Sound healing has been around for centuries; however, modern neuroscience is only just beginning to get a glimpse of its potential.
The earliest culture to use the power of sound for healing was the Aboriginal culture. They used the ‘yidaki’, which is now known as the digeridoo to heal all forms of illness, and to mend broken bones and torn muscles. This instrument and the frequencies it emits have been used in the healing arts for over 40,000 years. The ancient Egyptians used vowel sounds in chant form. The Egyptians believed that the sounds they chanted were sacred, and to honor this distinction, their written language contained no vowels. The sistra, a rattle type instrument used by Egyptian priestesses is now known to generate ultrasound, which enhanced its healing abilities. The ancient Greeks used the flute and the lyre as healing instruments, and Pythagoras was able to use and identify musical intervals using a single string instrument known as the monochord. [They] believed that music was a contributing factor in good health, and even called [the] method of sound healing “musical medicine.” Later, many eastern cultures returned to the use of a vowel chant, which was used both for healing and to enhance spiritual experiences. Metal gongs were created and used for healing purposes in the area that is now known as Tibet. Because gongs contain the entire spectrum of sound, they are perfect for healing applications.
In the 450 years that followed, the use of sound healing waned, and was almost non-existent until 1936, when the modern era of sound healing began with the discovery of ultrasound and its medical properties.

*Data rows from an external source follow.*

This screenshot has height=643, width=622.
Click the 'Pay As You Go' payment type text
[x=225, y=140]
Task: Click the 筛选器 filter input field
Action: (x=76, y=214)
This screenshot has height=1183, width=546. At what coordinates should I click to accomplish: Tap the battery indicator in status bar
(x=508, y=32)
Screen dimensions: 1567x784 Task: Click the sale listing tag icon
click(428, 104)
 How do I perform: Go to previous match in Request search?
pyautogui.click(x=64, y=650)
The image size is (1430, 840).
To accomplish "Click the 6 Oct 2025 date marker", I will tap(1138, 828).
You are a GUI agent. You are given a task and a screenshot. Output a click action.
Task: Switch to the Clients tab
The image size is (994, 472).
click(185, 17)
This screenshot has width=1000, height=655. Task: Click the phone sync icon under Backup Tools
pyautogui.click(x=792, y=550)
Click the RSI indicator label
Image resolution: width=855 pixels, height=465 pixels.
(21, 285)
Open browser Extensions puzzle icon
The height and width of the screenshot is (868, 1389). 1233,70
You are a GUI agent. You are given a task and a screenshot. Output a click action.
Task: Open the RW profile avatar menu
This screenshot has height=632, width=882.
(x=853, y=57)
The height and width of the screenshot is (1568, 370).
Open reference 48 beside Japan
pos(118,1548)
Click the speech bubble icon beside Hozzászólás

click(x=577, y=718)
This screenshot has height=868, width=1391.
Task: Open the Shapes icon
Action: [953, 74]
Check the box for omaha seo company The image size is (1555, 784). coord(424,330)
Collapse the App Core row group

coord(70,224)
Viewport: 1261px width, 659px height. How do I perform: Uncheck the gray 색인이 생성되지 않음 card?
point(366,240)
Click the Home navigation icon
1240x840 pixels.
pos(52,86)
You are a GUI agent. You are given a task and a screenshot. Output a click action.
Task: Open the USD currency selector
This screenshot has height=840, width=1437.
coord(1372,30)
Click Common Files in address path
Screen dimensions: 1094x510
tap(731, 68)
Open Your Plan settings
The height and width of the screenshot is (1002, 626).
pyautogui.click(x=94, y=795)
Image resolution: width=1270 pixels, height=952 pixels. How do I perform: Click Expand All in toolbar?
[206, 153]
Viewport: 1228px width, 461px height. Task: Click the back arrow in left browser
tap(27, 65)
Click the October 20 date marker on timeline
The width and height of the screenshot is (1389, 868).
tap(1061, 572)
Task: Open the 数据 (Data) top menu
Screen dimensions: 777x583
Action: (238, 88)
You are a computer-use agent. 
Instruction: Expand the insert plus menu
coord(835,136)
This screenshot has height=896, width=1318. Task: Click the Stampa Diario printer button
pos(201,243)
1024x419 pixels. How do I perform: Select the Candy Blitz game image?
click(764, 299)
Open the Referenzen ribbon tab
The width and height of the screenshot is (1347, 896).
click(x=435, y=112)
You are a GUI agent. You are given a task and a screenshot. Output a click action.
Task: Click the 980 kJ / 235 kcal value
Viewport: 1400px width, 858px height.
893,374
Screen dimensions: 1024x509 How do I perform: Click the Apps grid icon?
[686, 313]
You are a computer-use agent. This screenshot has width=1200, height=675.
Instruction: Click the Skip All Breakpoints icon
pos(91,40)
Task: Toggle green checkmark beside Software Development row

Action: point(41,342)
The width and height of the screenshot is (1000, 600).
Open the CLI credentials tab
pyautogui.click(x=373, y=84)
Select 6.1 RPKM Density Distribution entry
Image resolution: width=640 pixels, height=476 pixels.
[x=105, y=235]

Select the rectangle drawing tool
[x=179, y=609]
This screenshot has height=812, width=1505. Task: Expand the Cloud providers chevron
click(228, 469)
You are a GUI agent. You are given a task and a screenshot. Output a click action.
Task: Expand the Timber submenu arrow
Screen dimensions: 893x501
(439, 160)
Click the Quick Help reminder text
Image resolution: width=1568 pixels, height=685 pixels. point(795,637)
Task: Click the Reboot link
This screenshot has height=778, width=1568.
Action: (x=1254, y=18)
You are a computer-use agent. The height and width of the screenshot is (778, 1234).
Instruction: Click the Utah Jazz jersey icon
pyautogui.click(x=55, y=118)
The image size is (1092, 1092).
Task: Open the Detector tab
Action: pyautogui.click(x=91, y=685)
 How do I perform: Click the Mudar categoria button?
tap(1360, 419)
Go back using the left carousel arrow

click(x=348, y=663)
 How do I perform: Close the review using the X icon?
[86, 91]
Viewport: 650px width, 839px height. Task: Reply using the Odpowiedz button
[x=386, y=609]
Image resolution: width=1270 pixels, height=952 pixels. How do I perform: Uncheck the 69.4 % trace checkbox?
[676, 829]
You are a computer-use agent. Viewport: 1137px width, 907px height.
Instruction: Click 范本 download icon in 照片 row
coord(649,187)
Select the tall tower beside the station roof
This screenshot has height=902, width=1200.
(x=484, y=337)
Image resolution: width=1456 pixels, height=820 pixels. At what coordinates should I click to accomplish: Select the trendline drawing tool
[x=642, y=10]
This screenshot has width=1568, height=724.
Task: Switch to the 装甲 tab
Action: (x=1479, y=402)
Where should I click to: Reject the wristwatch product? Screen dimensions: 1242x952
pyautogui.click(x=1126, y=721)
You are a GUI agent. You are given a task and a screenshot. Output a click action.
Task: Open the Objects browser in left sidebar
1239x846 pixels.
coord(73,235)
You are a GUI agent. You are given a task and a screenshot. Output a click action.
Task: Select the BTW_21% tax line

Gerald Oster, a biophysicist, made a discovery in the 1970s that continues to impact the world of sound healing. By playing a tone in one ear, and a slightly different tone in the other ear, he found that the difference between the two sounds created a third, internal tone—known as a binaural beat. This work fostered the process of brain-wave entrainment, and it is believed that binaural beats sync the brain waves in both hemispheres of the brain through this process. Brain-wave entrainment has been met with some skepticism, but a 2008 review of 20 studies showed it to be an effective tool for stress and pain management, headaches, and pre-menstrual syndrome, and supported that it could be used to treat cognitive functioning deficits. The studies also supported the use of brain-wave entrainment to treat behavioral problems. Sound healer Jamie Bechtold maintains that while recorded music is fine, live music is even better—in that you can feel the vibrational aspects of it more.
Dr. Jeffrey Thompson began experimenting with sound and its effects on both the brain and body in 1981. In 1988 he founded the Center for Neuroacoustic Research where he discovered that different frequencies target differing densities in the body.
Jonathan Goldman is also a pioneer in the modern era of sound healing. He has studied with masters in both spiritual and scientific aspects of sound. Like the ancient Egyptians, Goldman uses the chanting of vowel sounds to spiritual ends. He believes that sound itself can change the world. In his book, The 7 Secrets of Sound Healing, he points out that both modern science and ancient mystics agree that everything is in a state of constant vibration. He points out that the way vibrations interact with one another has less to do with their actual frequency, but instead is impacted by intent—pointing out the importance of our beliefs, feelings, and thoughts. Goldman also establishes the importance of silence in sound healing—maintaining that louder is not necessarily better when it comes to using sound therapeutically.
Kelly Howell, another pioneer in sound healing promotes the idea of hemispheric synchronization through the use of sound in her book, Brain Power: Improve Your Mind As You Age.
Using sound to support whole-brain thinking allows the mind to be sharper, more focused, and more lucid, she maintains. Her company, Brain Sync produces harmonically layered and precisely tuned sound waves—previously referred to as binaural beats—to gently balance the brain. The sound healing techniques she proposes in her book have been praised by experts in the area of brain health—including American psychiatrist and brain disorder specialist, Daniel Amen among others.